■ **À faire**:
**1.** D'après le texte sur le ruissellement, comment l'augmentation du CO2 atmosphérique pourrait-elle accroître le ruissellement ? Répondez en une à trois phrases.
**2.** Reproduisez, s'il vous plaît, le passage du texte sur le ruissellement qui commence par « Puisque j'en suis » et se poursuit jusqu'à « LSCE à Gif-sur-Yvette... ».

■ **Texte du document**:
Puisque j'en suis à ces histoires de biosphère, je m'étais promis de revenir sur une petite controverse de biosphériciens - un univers impitoyable, on vous dit ... - très précisément, entre l'équipe du Hadley Center au UK et celle du LSCE à Gif-sur-Yvette...

ll s'agit de savoir ce qui peut bien expliquer l'augmentation du ruissellement ("runoff") à l'échelle globale. En effet, Labat et al dans un article de Advances in Water Research en 2004 mettaient en évidence une augmentation gobale du runoff continental sur le dernier siècle, qu'ils avancaient dans cet article comme étant potentiellement lié au réchauffement climatique (+4% de runoff par °C de réchauffement) - voir ci-dessous- avec toutefois des fortes disparités régionales, bien entendu, et le signal reste très faible... Cela étant, ceci s'inscrit dans le cadre d'une intensification du cycle hydrologique global: davantage d'évaporation océanique, de contenu en vapeur d'eau de l'air, de précipitation - et donc, d'après ce papier, de runoff. 


labat_science.jpeg

Néanmoins, il n'est pas évident de savoir quel est le mécanisme principal à la source de cette augmentation de ruissellement: le runoff étant grosso modo, en moyenne, le bilan entre les précipitations continentales et l'évaporation, on peut penser à des modification en "entrée" sur les précipitations, via un effet direct du changement et de la variabilité climatique; ou en "sortie" sur l'évaporation, via le climat encore, ou des modifications de l'usage des sols ("land-use"), comme la déforestation, ou un effet des aérosols (plus d'"ombre", donc moins d'évaporation...), ou bien encore un effet de l'augmentation du CO2 atmosphérique sur la transpiration des plantes: davantage de CO2 leur permet de moins ouvrir leurs stomates, elles évaporent donc moins, générant ainsi davantage de ruissellement.

■ **Données recueillies**:
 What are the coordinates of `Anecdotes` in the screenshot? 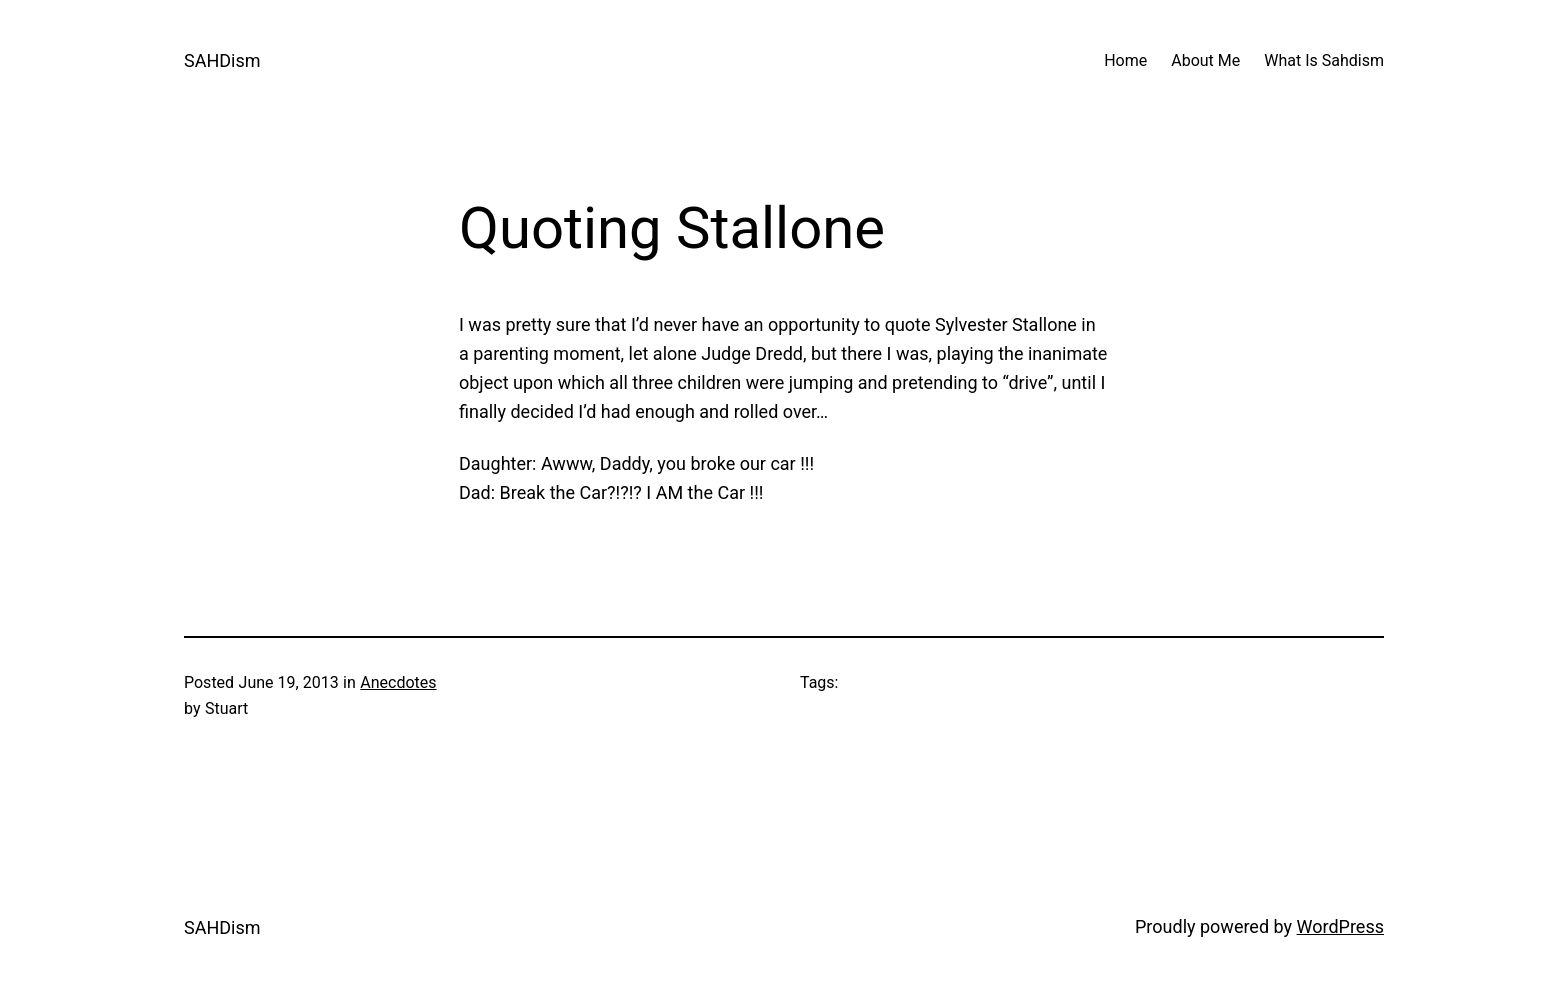 It's located at (398, 682).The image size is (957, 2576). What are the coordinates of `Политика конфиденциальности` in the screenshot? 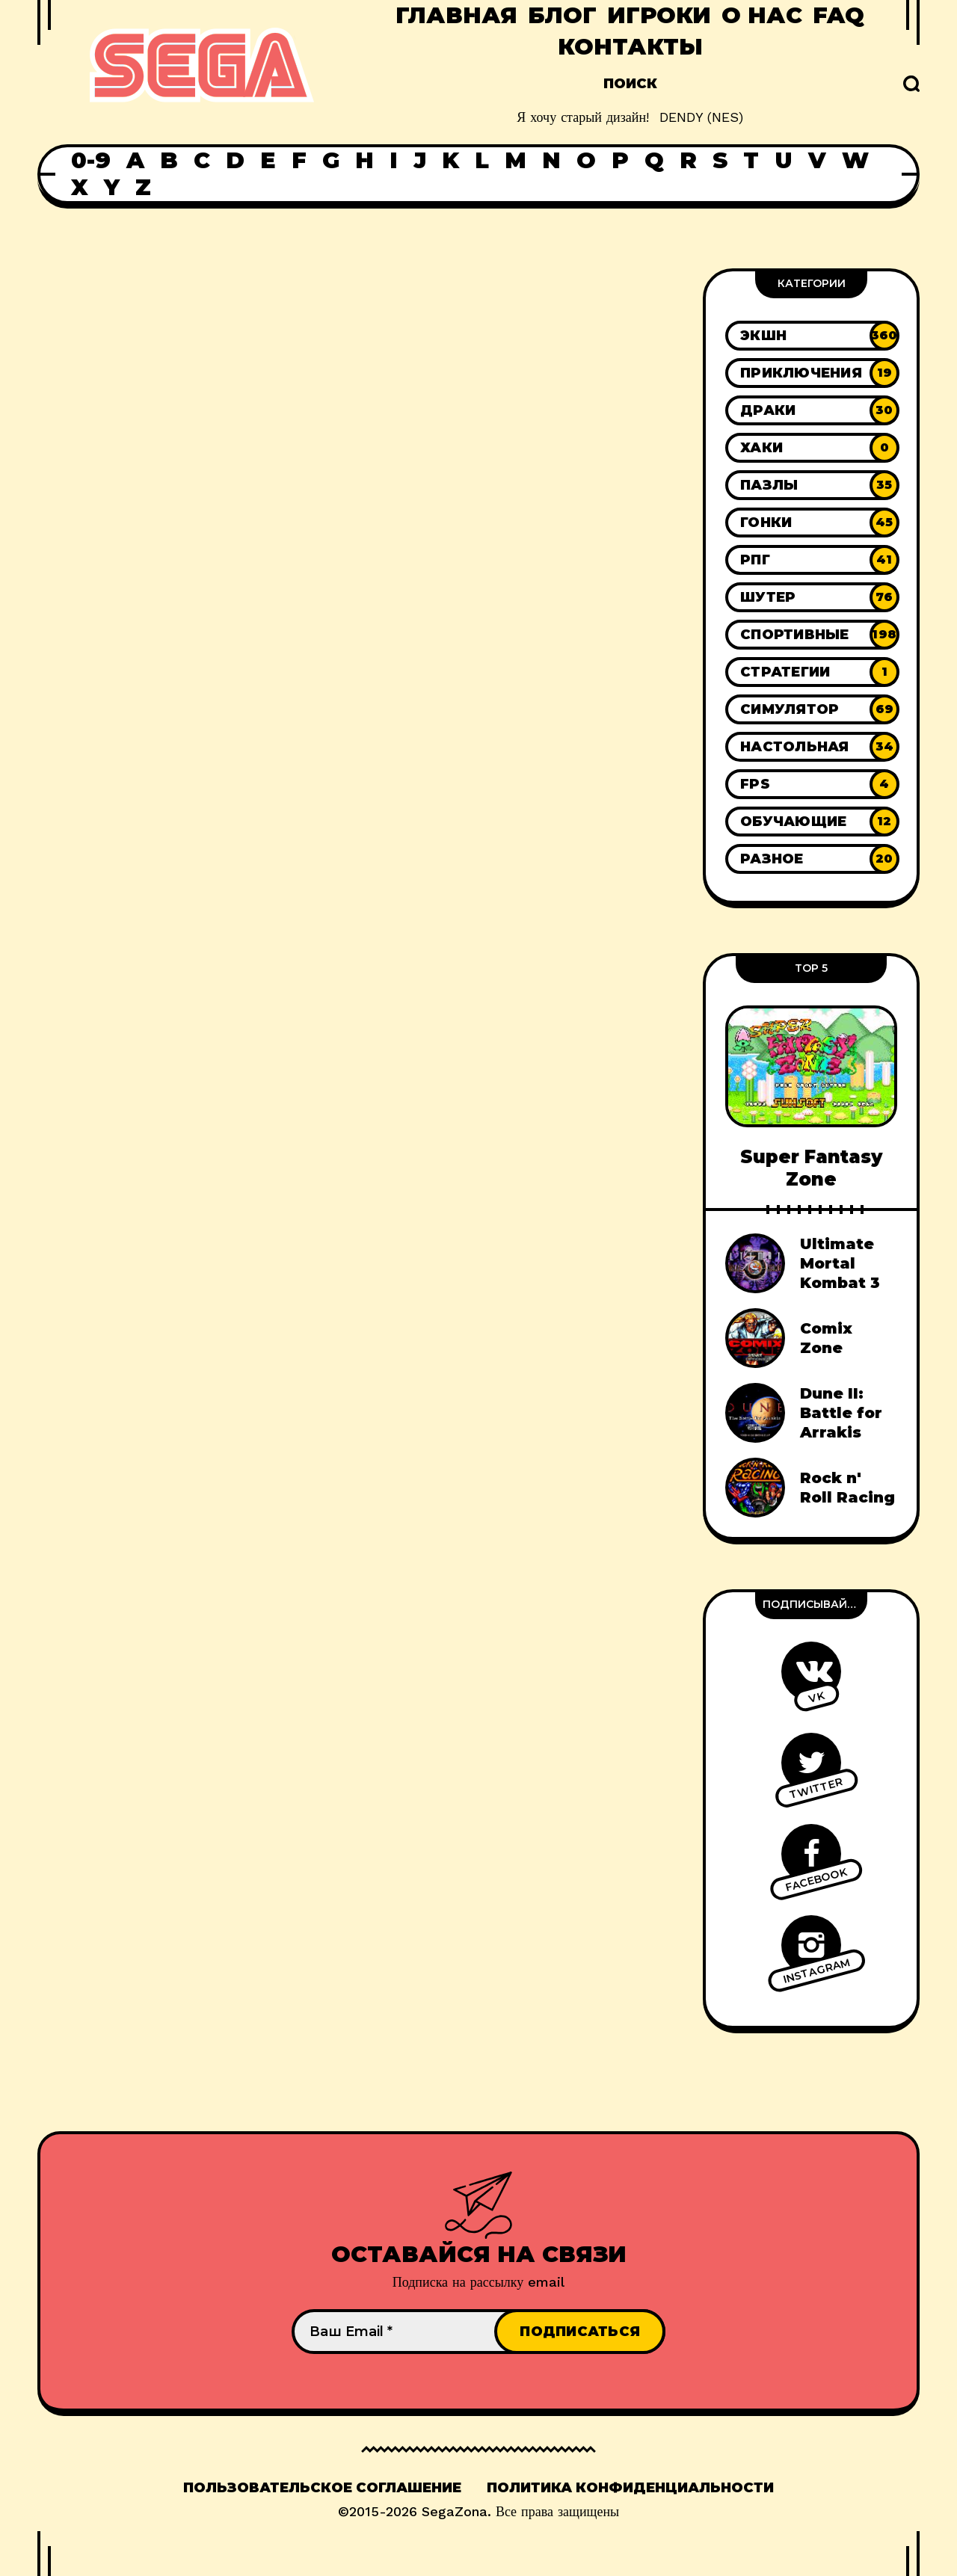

■ **Résultats de l'exercice**:
**1.** Davantage de CO2 permet aux plantes de moins ouvrir leurs stomates, si bien qu'elles évaporent moins. Comme le ruissellement est en moyenne le bilan entre les précipitations continentales et l'évaporation, cette baisse de l'évaporation génère davantage de ruissellement.

**2.**
Puisque j'en suis à ces histoires de biosphère, je m'étais promis de revenir sur une petite controverse de biosphériciens - un univers impitoyable, on vous dit ... - très précisément, entre l'équipe du Hadley Center au UK et celle du LSCE à Gif-sur-Yvette...